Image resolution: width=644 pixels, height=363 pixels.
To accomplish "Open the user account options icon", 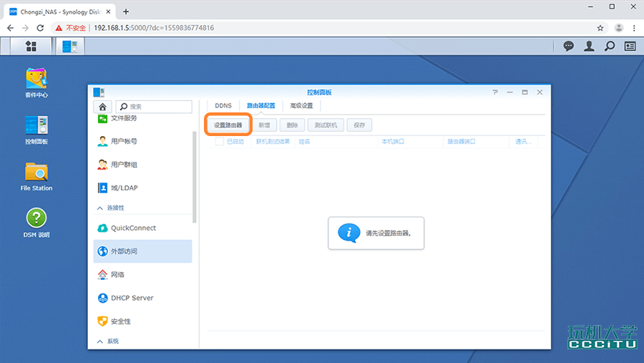I will click(x=589, y=46).
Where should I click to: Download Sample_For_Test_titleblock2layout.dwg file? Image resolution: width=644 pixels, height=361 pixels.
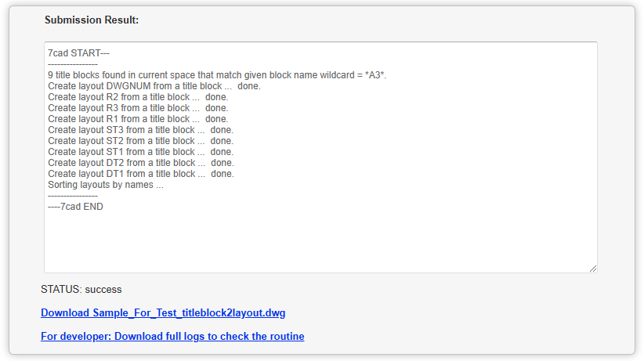(163, 313)
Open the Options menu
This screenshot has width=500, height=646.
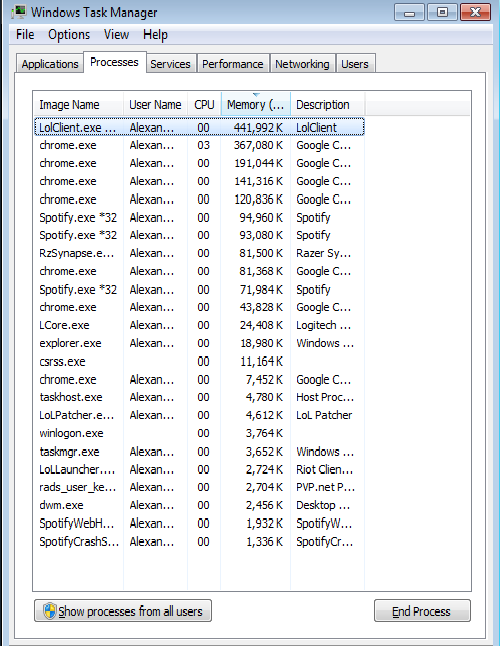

○ ○ ○ ○ ○ ○ ○

## YOUR ASSIGNMENT
Your task is to retype exactly the lines that run from the line with "Where should I" through the last line of the material, with the pictures left out.

## RESULT FOR THIS EXERCISE
Where should I click to: Download Sample_For_Test_titleblock2layout.dwg file? Image resolution: width=644 pixels, height=361 pixels.
(163, 313)
Open the Options menu
This screenshot has width=500, height=646.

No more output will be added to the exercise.